EDUCATION NOTEBOOK:
When Liberals Love School Vouchers
December 15, 2006
A quick quiz for observers of the strange world of education
policy and politics: When is a tuition scholarship not considered a
voucher?
Answer: When the scholarship is for higher education, rather
than for elementary, junior, or high school. Pell Grants, the G.I.
Bill, and Hope Scholarships--all essentially vouchers--earn
wholehearted support from liberals who demonize "vouchers."
When Democrats take control of Congress in January, a first
priority will be to expand the popular Pell Grant program, which
provides need-based scholarships to more than 5 million college
students. Incoming House Speaker Nancy Pelosi (D-CA) has already
announced support for such a proposal.
To be clear, Pell grants are school vouchers for higher
education. Under the program, students who meet certain income
requirements can receive a scholarship to help pay college tuition.

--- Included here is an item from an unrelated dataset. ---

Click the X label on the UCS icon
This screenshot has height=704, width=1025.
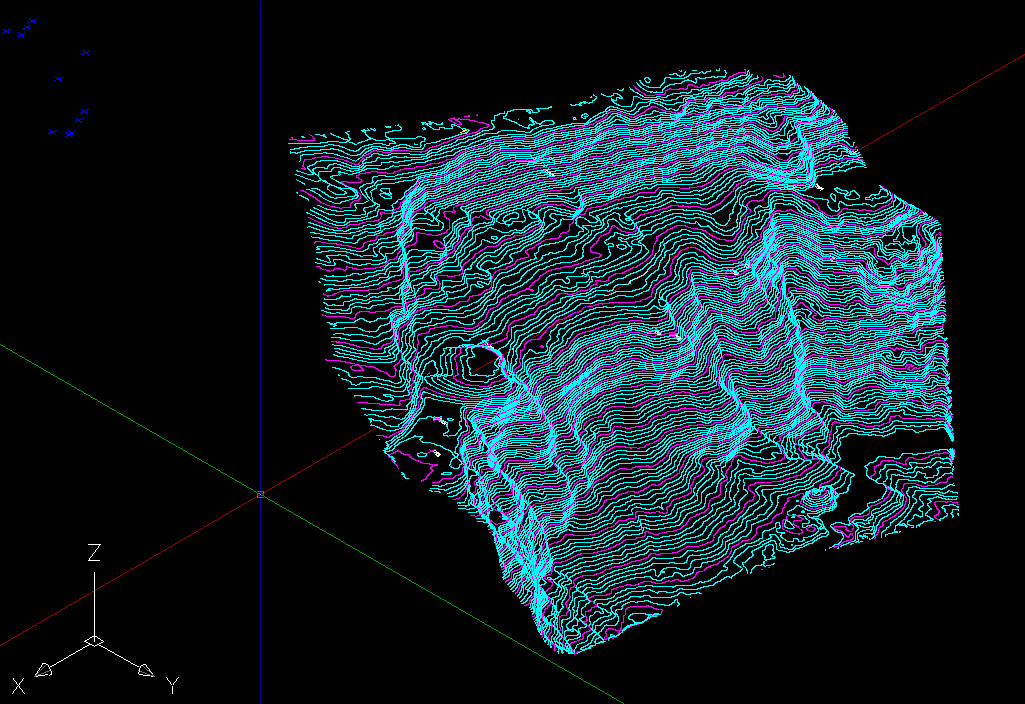point(18,685)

The scholarship is redeemable at one of 5,400 postsecondary
institutions. In all, federal taxpayers spend more than $13 billion
on Pell grants.
But Pell Grants are just one example of federal school vouchers
for higher education. In 1944, President Roosevelt signed the G.I.
Bill, which provided college scholarships to a generation of
Americans returning from World War II. More recently, President
Clinton championed tuition tax breaks--the Hope Scholarship and
Lifetime Learning tax credits--which give millions of Americans
direct subsidies to access higher education.

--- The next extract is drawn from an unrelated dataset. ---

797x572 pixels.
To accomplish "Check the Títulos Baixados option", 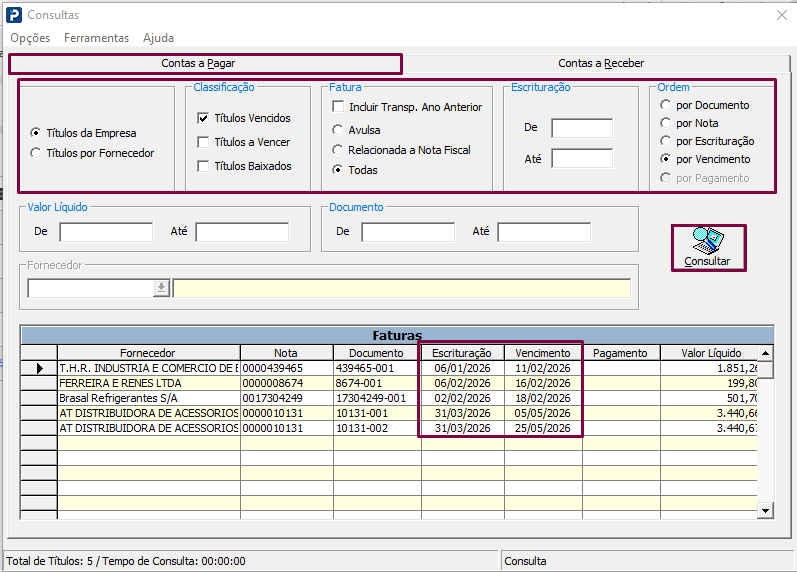I will 203,166.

These programs work just like school vouchers for K-12
education. They allow students to purchase an education at a school
of choice -- whether public or private, secular or religious.
But while liberals are quick to support school vouchers for higher
education, they are much less enthusiastic about giving students
younger than 18 the same power to choose their school.

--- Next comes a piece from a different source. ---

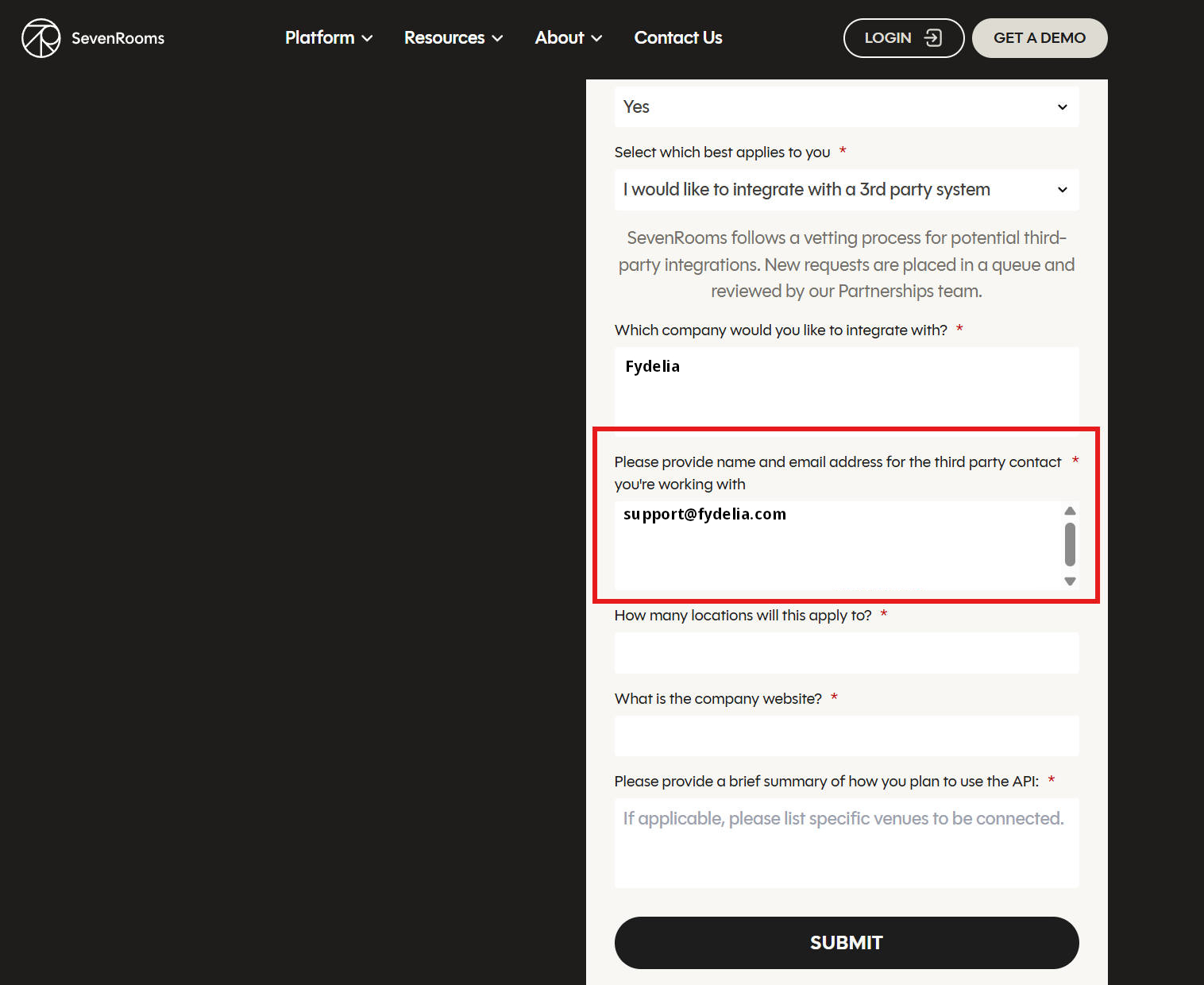1204x985 pixels.
Task: Go to the Contact Us page
Action: [677, 38]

President Clinton embodies Democrats' strange position on school
vouchers. In 1998, he vetoed bipartisan legislation that would have
provided school vouchers to 2,000 low-income children in
Washington, D.C., calling the plan "fundamentally misguided." But
just a year earlier, he signed a tax package that included the Hope
Scholarship and Lifetime Learning tax credits. At the time, those
tax subsidies were projected to help 13 million Americans enroll in
a postsecondary institution of their choice after high school.
If Democrats are really concerned about equal opportunity and
educational access, they should end this bizarre bias against
choice for those under 18 and support programs that make it easier
for all parents to control where their children go to school.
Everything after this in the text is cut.